Methamphetamine trafficking and abuse in the United States have


been on the rise over the past few years, as indicated by investigative,
seizure, price, purity, and abuse data (see "trends" below). As a result,
this drug is having a devastating impact in many communities across
the nation. Although more common in western areas of the country,
this impact increasingly is being felt in areas not previously familiar
with the harmful effects of this powerful stimulant.

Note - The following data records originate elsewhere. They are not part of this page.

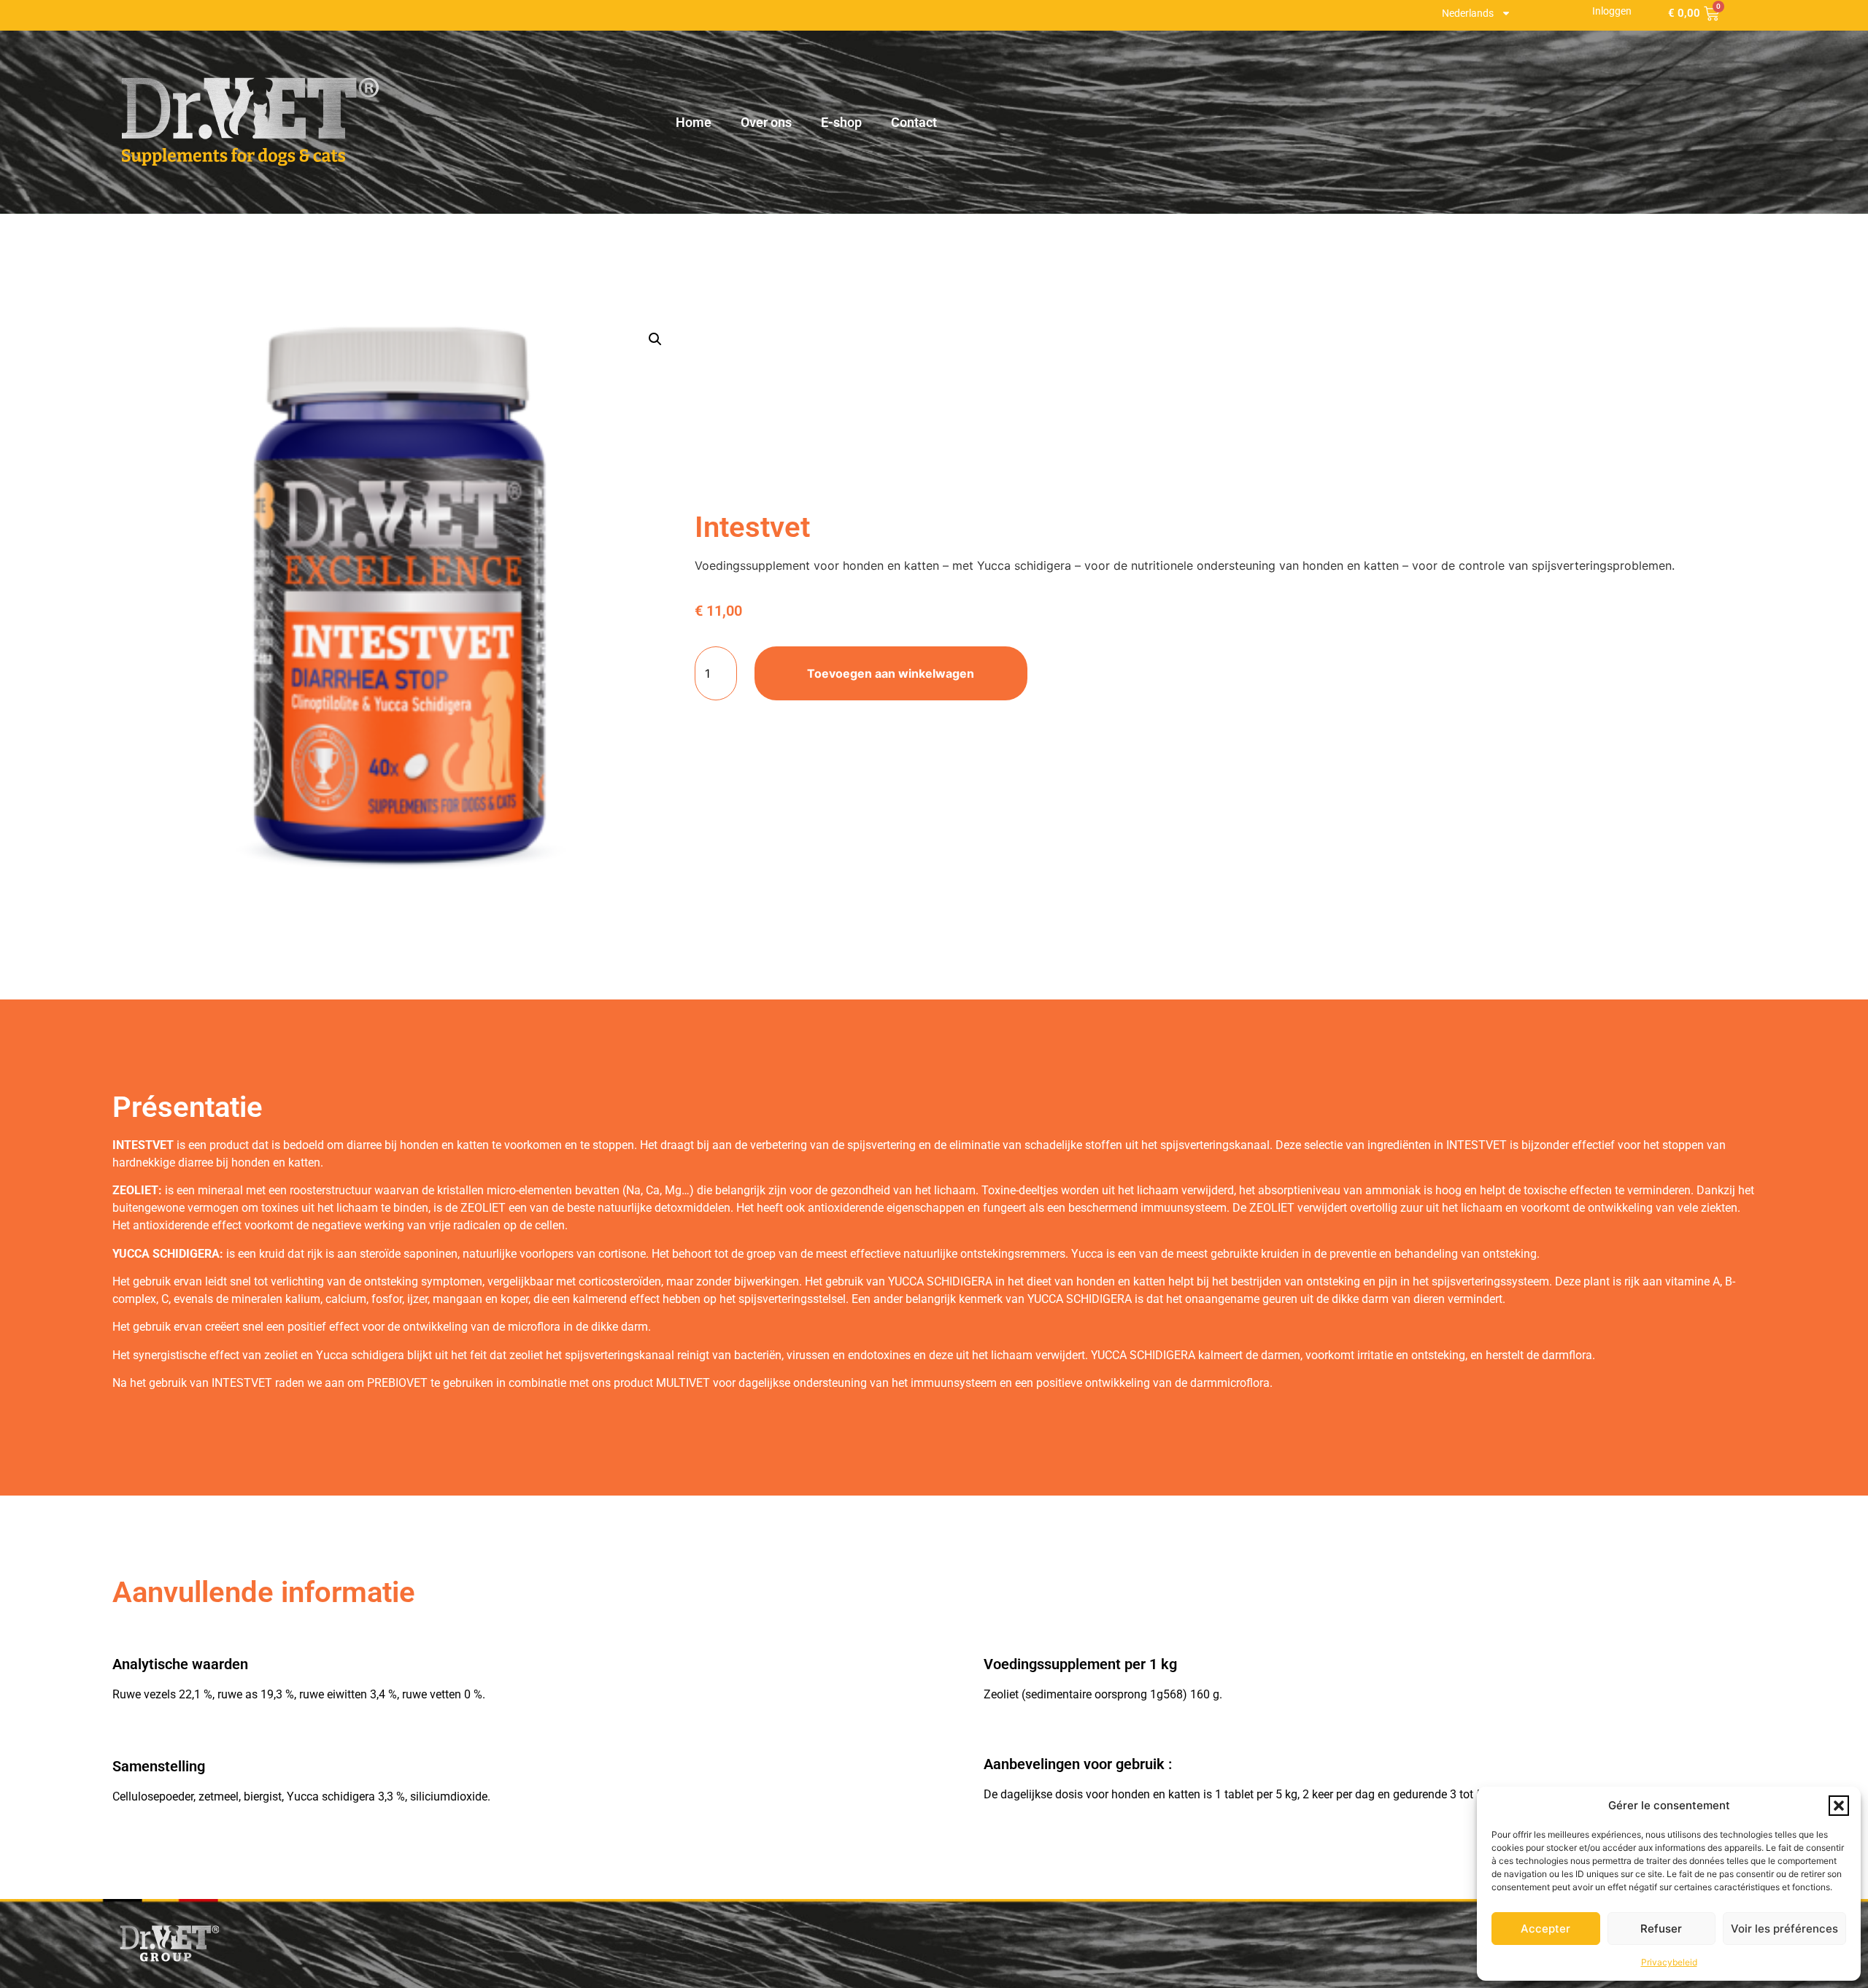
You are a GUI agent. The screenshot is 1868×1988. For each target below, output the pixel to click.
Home (693, 122)
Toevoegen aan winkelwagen (890, 673)
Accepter (1545, 1928)
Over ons (766, 122)
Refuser (1661, 1928)
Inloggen (1612, 11)
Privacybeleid (1669, 1962)
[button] (1839, 1805)
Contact (914, 122)
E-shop (841, 122)
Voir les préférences (1784, 1928)
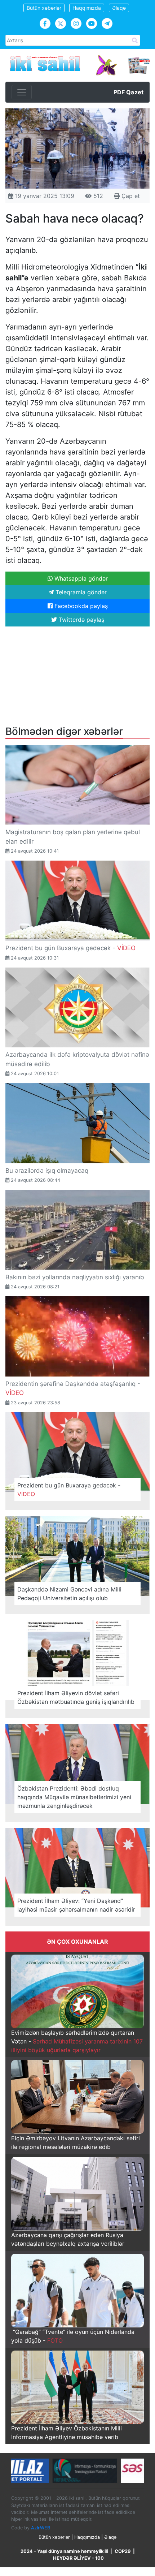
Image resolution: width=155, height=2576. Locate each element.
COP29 (122, 2551)
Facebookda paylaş (80, 605)
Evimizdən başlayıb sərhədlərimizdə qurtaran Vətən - (77, 2041)
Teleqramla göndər (80, 592)
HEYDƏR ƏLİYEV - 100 (78, 2558)
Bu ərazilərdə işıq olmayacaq (46, 1170)
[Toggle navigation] (22, 92)
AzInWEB (40, 2527)
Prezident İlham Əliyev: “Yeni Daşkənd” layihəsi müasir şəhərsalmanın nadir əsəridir (76, 1905)
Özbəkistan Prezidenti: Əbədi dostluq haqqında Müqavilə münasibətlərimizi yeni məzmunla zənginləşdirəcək (74, 1797)
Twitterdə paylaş (80, 619)
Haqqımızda (86, 8)
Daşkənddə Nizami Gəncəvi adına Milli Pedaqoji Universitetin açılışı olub (69, 1594)
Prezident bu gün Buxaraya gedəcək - (70, 948)
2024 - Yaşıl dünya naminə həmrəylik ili (64, 2551)
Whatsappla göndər (80, 578)
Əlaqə (119, 8)
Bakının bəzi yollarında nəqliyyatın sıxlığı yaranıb (74, 1277)
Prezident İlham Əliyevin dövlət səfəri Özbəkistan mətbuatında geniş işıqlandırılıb (75, 1697)
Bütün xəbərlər (44, 8)
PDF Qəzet (128, 92)
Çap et (130, 195)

Clandestine production accounts for almost all of the


methamphetamine trafficked and abused in the United States. The
illicit manufacture of methamphetamine can be accomplished in a
variety of ways, but is produced most commonly using the
ephedrine/pseudoephedrine reduction method. Large-scale production
of methamphetamine using this method is dependent on ready access
to bulk quantities of ephedrine and pseudoephedrine. During the past
two years, several bulk ephedrine seizures destined for Mexico focused
attention on the magnitude of ephedrine acquisition by organized
crime drug groups operating from Mexico and in the United States, and
set in motion an effort to focus international attention on the
ephedrine diversion problem and to take action to prevent such
diversion.

Drug law enforcement efforts against clandestine methamphetamine


producers constitute a "cat and mouse" game between efforts to cut
off chemical supplies and efforts to obtain them from non-regulated
sources. Past experience has demonstrated that methamphetamine
traffickers are relentless, flexible, and creative in finding new ways to
obtain chemicals by evading the network of international controls that
has been established. The Federal Government currently is preparing
regulations to further reduce the diversion of pharmaceutical products
containing chemicals, such as ephedrine and pseudoephedrine, that
can be used to produce illegal drugs. It has consulted with corporations
within the pharmaceutical industry to develop a solution to the
diversion problem that does not unduly restrict the availability of these
chemicals for legitimate use.

Domestically, large-scale production of methamphetamine is centered


in California. In addition, methamphetamine increasingly is produced in
Mexico and smuggled into the United States. Methamphetamine
laboratory operators often are well armed, and their laboratories
occasionally are booby-trapped and equipped with scanning devices
employed as security precautions. Weaponry, ranging from single
firearms to arsenals of high-powered weapons and explosives, are
commonly found at laboratory sites. Not only are methamphetamine
laboratories used to manufacture illegal, often deadly drugs, but the
clandestine nature of the manufacturing process and the presence of
ignitable, corrosive, reactive, and toxic chemicals at the sites have
resulted in explosions, fires, toxic fumes, and irreparable damage to
human health and to the environment.

Traditionally, the suppliers of methamphetamine throughout the


United States have been outlaw motorcycle gangs and numerous other
independent trafficking groups. Although these groups continue to
produce and distribute methamphetamine, organized crime drug
groups operating from Mexico currently dominate wholesale
methamphetamine trafficking in the United States for several reasons:
these organizations established access to wholesale ephedrine sources
of supply on the international market; these organizations are
producing unprecedented quantities of high-purity methamphetamine
on a regular basis; and, they already control well-established cocaine,
heroin, and marijuana distribution networks throughout the western
United States, enabling them to supply methamphetamine to a large
retail-level market. Their expansion into the methamphetamine trade
has added a new dimension to their role in the U.S. drug market and
has redefined the methamphetamine problem in the United States.
Presently, these organizations are poised to supply methamphetamine
to the rest of the country in response to any increases in demand.